From Business World of 16 October 2004. Press Note 18 was a decision of the department of industrial policy and promotion taken in 1998; it gave the Indian partners in joint ventures a veto on their foreign partner getting into a joint venture with any other Indian. Apart from reducing domestic competition, the Press Note reduced technology flows into India. I campaigned against the Note; it was finally withdrawn in 2005.
Against national interest
The Committee of Secretaries met
on October 7 and took a decision on Press Note 18: it decided not to decide.
The indecision was a foregone conclusion. For the Communist Party (Marxist) had
come out in favour of retaining the Note; the bureaucrats were not going to
take a position on an issue that had become political. For the sad fact is that
the bureaucracy has been assiduously politicized in recent years. Senior
bureaucrats have been chosen for their sympathy with or subservience to the
ruling party’s interests, and given to understand that insufficient sympathy
would have unpleasant consequences. The Prime Minister has tried since he took
over to overturn this legacy and restore to the bureaucracy its basic function,
which is to decide without fear or favour. But fear, once it sets in, is
difficult to remove. So for better or worse, the Prime Minister will have to
decide on Press Note 18.
The Note is a product of lobby
politics. Under the reforms of 1991 of which Manmohan Singh was the chief
architect, the Congress government removed controls on import of technology,
threw open many industries to the entry of fully owned foreign subsidiaries,
and removed the approval requirement for foreign direct investment as long as
it was within policy parameters. It thus removed the need for forced marriages
amongst Indian and foreign enterprises that earlier policies had made imposed.
It was common earlier for Indian industrialists to keep a watch on new products
whose imports were growing.

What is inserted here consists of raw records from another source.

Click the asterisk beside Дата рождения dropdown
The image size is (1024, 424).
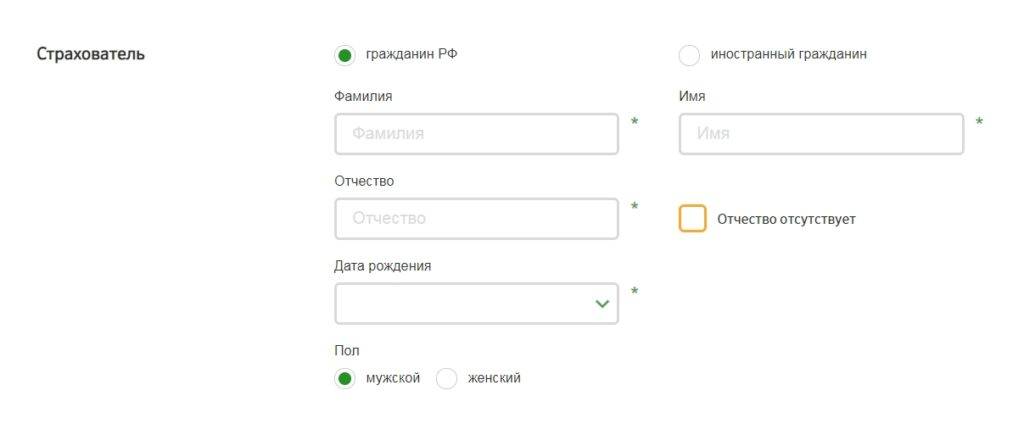tap(635, 293)
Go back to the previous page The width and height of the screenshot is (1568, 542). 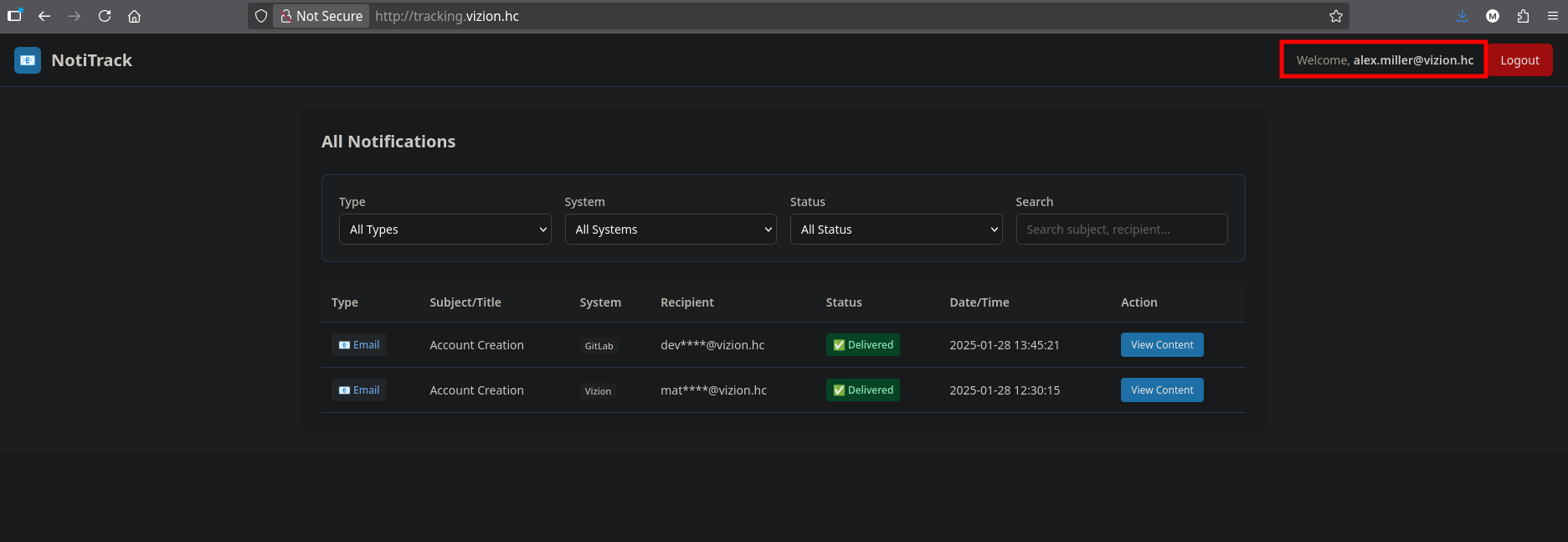pos(44,16)
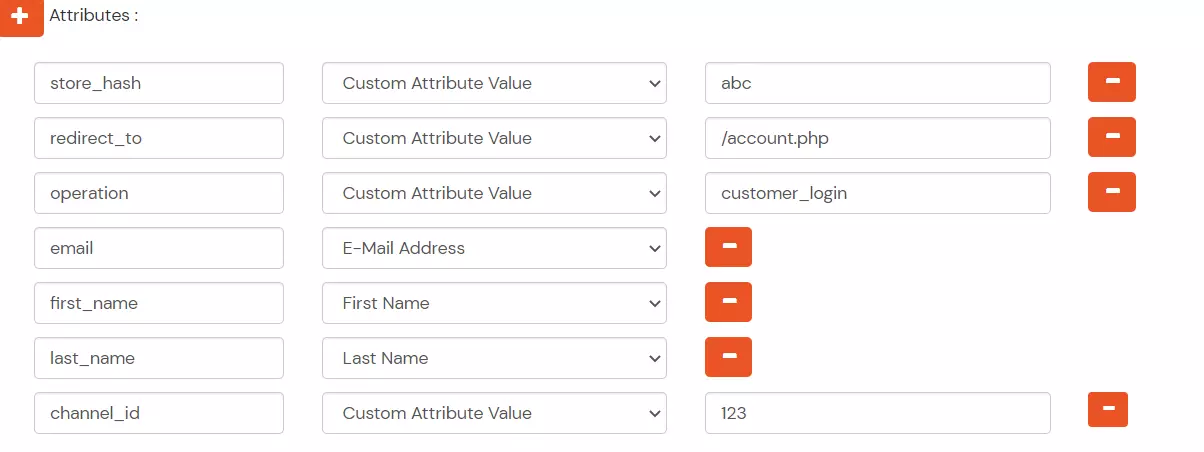Click the plus icon to add attribute

point(21,17)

When he found one, an industrialist would tell the
government he was going to produce it and get its imports banned. He would then
go and tell the erstwhile exporter to India, “You cannot export your product to
India any more. But you would still get a modest profit if you would
collaborate with me in its production.” This game of pointless import
substitution was ended by the Congress government under the reforms of which
Manmohan Singh was the chief architect.
The government that followed was
close to old business houses. So early on, when they asked it to give them a
veto over fresh investments by their erstwhile foreign collaborators, it
readily obliged with Press Note No 18 of December 14, 1998. It closed the
“automatic route” for investment to those foreign companies that had ever sold
technology to or been in a joint venture with an Indian enterprise. Such
companies had to go and get the approval of their Indian counterparties – even
if the relationship between the two had long gone cold.
In the 35 years of technology
import controls, at least 100,000 collaboration and joint venture agreements
were entered into by at least 25,000 Indian firms. Those firms got a veto on
fresh investment or technology sales by their erstwhile partners; those
partners included at least fifty of the world’s leading industrial firms. Some
of the Indian companies would sell a green signal for a price; some cussed or
discontented ones would not give it at all. A certain business house is known
to have made a lucrative business from the sale of no-objection certificates;
it is asking for $50 million for one right now. The veto works to the
disadvantage of old foreign firms against new ones – and of new Indian firms
against old ones. But it works in favour of government enterprises which
imported copious technology – and where left trade unions are well entrenched.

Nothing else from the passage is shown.